§ **EXERCISE**: With the pictures left out, transcribe exactly the lines from the one with "943x532 pixels." through the end of the data.

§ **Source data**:
+++

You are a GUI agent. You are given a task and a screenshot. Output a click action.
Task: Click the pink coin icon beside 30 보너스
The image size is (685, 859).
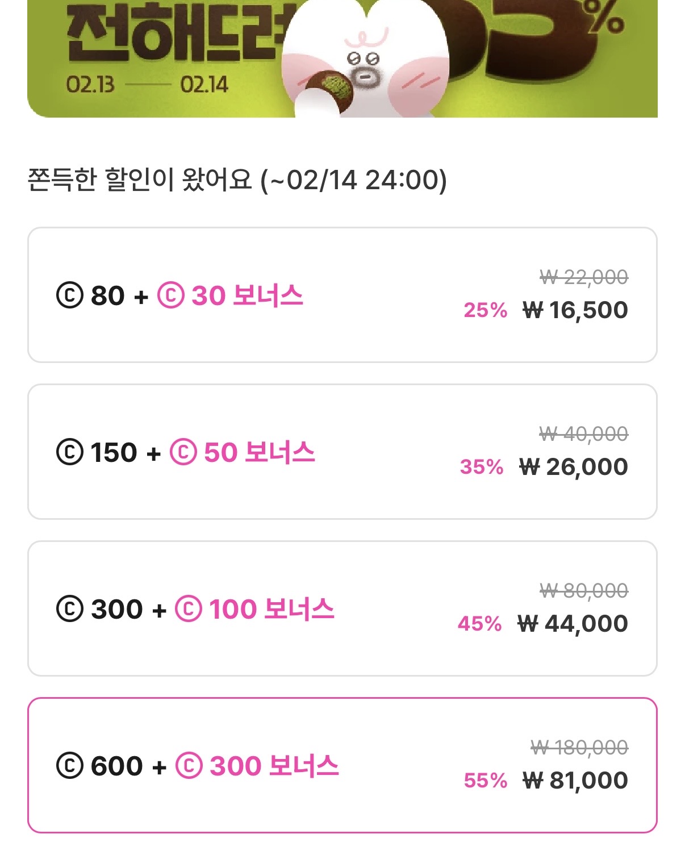click(x=170, y=296)
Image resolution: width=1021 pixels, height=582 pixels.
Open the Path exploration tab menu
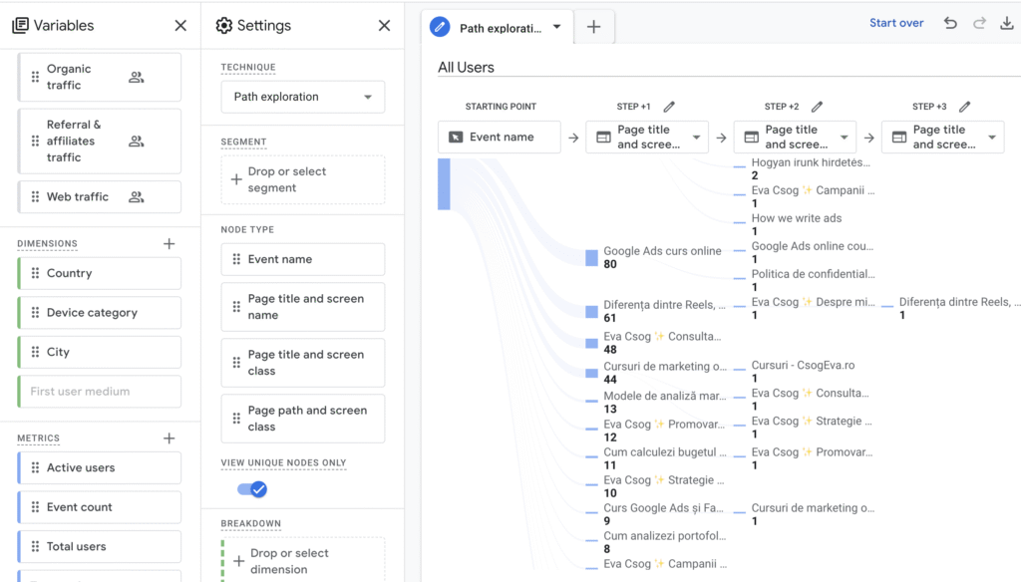(556, 27)
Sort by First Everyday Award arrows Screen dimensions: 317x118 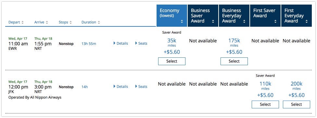[x=307, y=21]
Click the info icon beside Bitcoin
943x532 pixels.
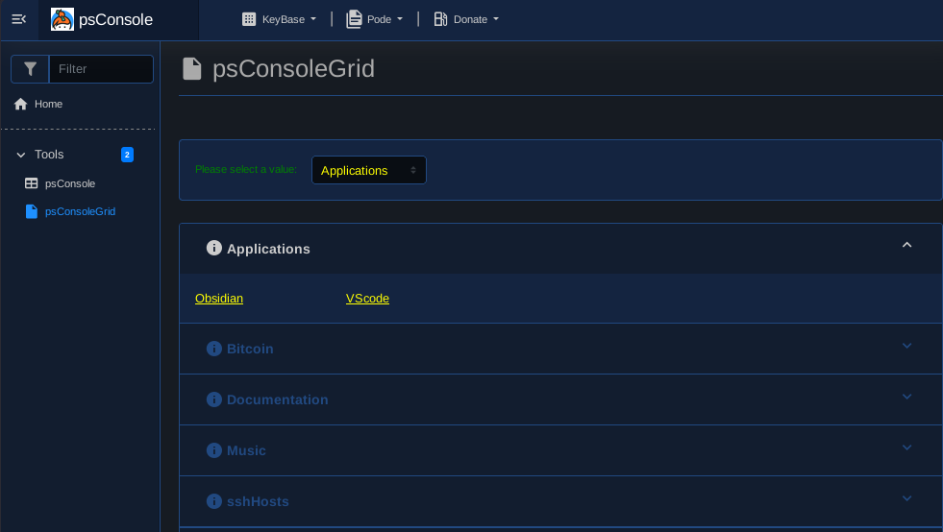pos(214,349)
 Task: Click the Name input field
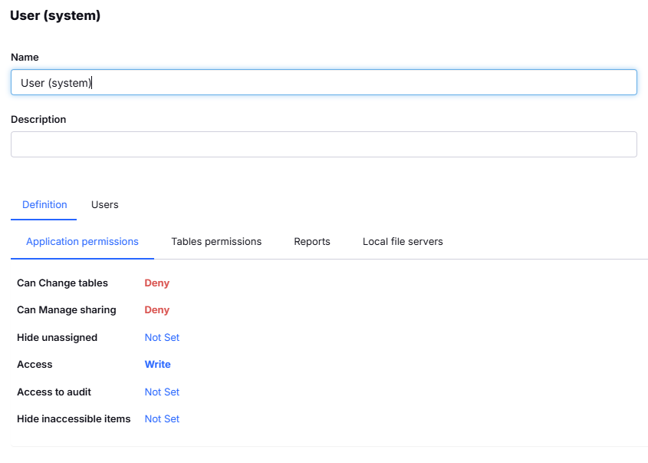pyautogui.click(x=323, y=83)
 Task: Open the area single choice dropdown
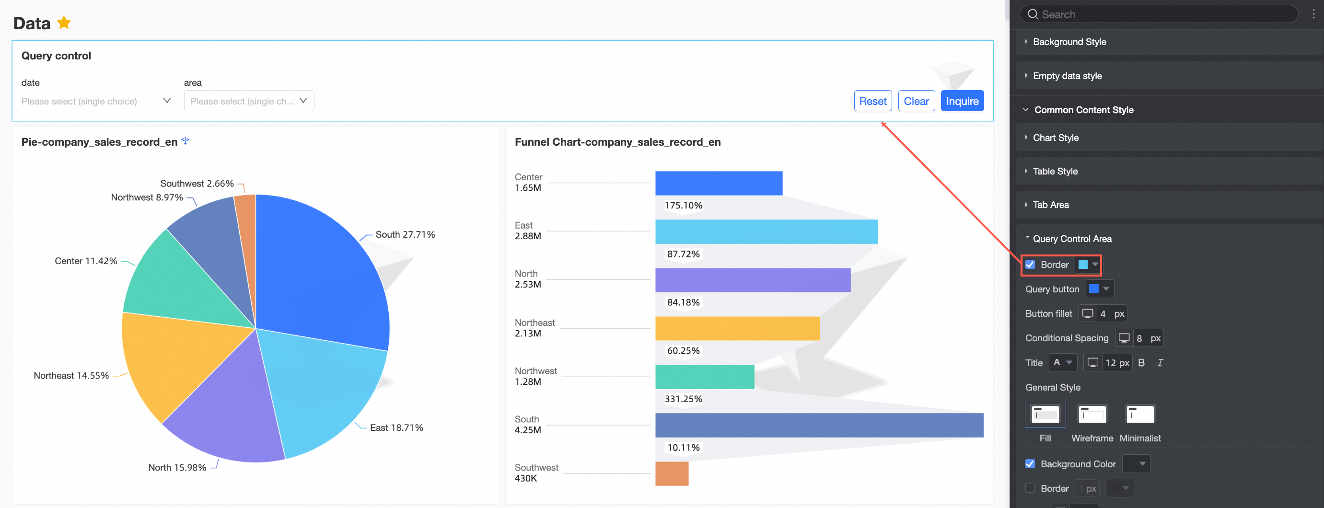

+++

§ **THE COMPLETED TASK**:
943x532 pixels.
pos(214,349)
 Task: Click the Name input field
pyautogui.click(x=323, y=83)
 Task: Open the area single choice dropdown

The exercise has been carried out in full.